この一言だけで全てが伝わる今は良い時代だと思う。一応説明しておくと、TSとはトランスセクシャルの略称で、性転換のことを意味する。
まあつまり、元々は男だった俺は精神はそのまま可愛らしい姿を得てしまったという訳だ。
転生先は俺の知る限り「前」と変わらない平和な現代。強いて違う点を挙げるならば、麻雀という競技がかなり一般的になっていることか。
雀荘に年齢制限なんてものは無く、インターハイの競技にも認定されている。JSである俺も今まさに近所の麻雀教室に向かっている所だ。
ちょっと何を言ってるかわからないと思う。俺もわからなかった。
「せんせーこんにちはー」
「はい、こんにちは桜ちゃん。皆待ってたわよ」
麻雀教室に到着し、先生に挨拶をする。
先生は見たとこ20代の女性で、前世だったらとても麻雀なんか出来るようには思えない。
俺だって精神こそ男ではあるものの、“木村 桜”なんて可愛らしい名前が付いた立派なJSだ。口調が男のままなのはご愛嬌。
このようにJSだろうが爺さんだろうが同じ卓につくのがこの世界なのである。初めて少女が麻雀をやっているのを見た時は世も末かと思ったものだ。
「それじゃあ一番奥の卓で皆と打ってあげてくれるかしら」
「はーい」
言われた通りの卓までとてとてと小さな足を必死に動かして行く。この小さな体にも最初は困らされたが、もう慣れたものだ。
今では可愛らしい笑顔を浮かべておじさん共に小遣いをねだったりと、ぷりてぃーるっくを存分に利用させてもらっている。
そして、意外と広い教室を駆けていった先には既に3人の少女が緊張した様子で座っていた。
どうも俺がお目当てのようで、随分と待ってくれていた感じである。緊張をほぐす様に優しく声をかける。
「じゃ、早速打つか」
「は、はいっ」
対面の少女が震える手で自動卓のスイッチを押す。……あまり効果は無かったようだ。
とは言うものの、彼女たちの緊張の原因には心当たりがある。
自分で言うのもなんだが、俺は麻雀が結構強い。いや、嘘吐いた。メチャクチャ強い。
転生特典だか何だか知らんが、確率の壁を越えて勝利を重ねることが出来る。事実、この世界に生を受けて以来一度も麻雀という競技において敗北したことはない。

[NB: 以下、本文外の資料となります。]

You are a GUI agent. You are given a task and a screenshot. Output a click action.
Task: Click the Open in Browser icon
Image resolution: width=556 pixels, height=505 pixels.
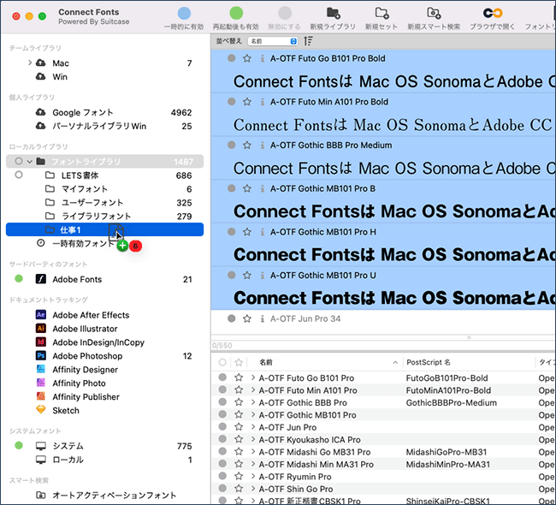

前世の凡人の感覚を持っている俺からすれば、自分で自分のイカサマを疑う位のものだ。
彼女たちの緊張はそんな俺の実力を知っている故であろう。
「顔に全然見覚えないけど……ここに来るの、初めて?」
「は、はい。私たち、この教室にすっごい強い子がいるって聞いて……」
小学生向けの大会に幾つか出て全て優勝を掻っ攫い、地元の新聞に記事を載せてもらった経験を思い出す。俺も結構有名になって来たということか。何だか嬉しくなってくる。
「それじゃ、俺も期待に応えられるように頑張るから楽しんで打ってけよ」
そう言いながら、俺は一つ目の牌を切り出した。
◇◇
「それロン。
「は、はい」
明らかな危険牌を切って来た対面から出和了する。これで一人がトビ、俺が1位で終了だ。まあ、小学生なんてこんなもんだろう。オリ*1なんて存在すら知らず全ツッパ*2が基本だ。一周回ってヤケになったオッサンが辿り着くような思考をしている。
「じゃあ、ありがとうございました」
「あ、ありがとうございました……」
打ち終わり、3人の少女は意気消沈した様子で肩を落とす。残念ながら、とても楽しそうには見えない。
その辛そうな様子に、俺は思わず顔を顰めてしまう。初めて俺と打った奴は、大体
当然、そんなのを見せられる俺は気分が悪い。……それも、努力とかで身に着けた実力ではないのだから余計に。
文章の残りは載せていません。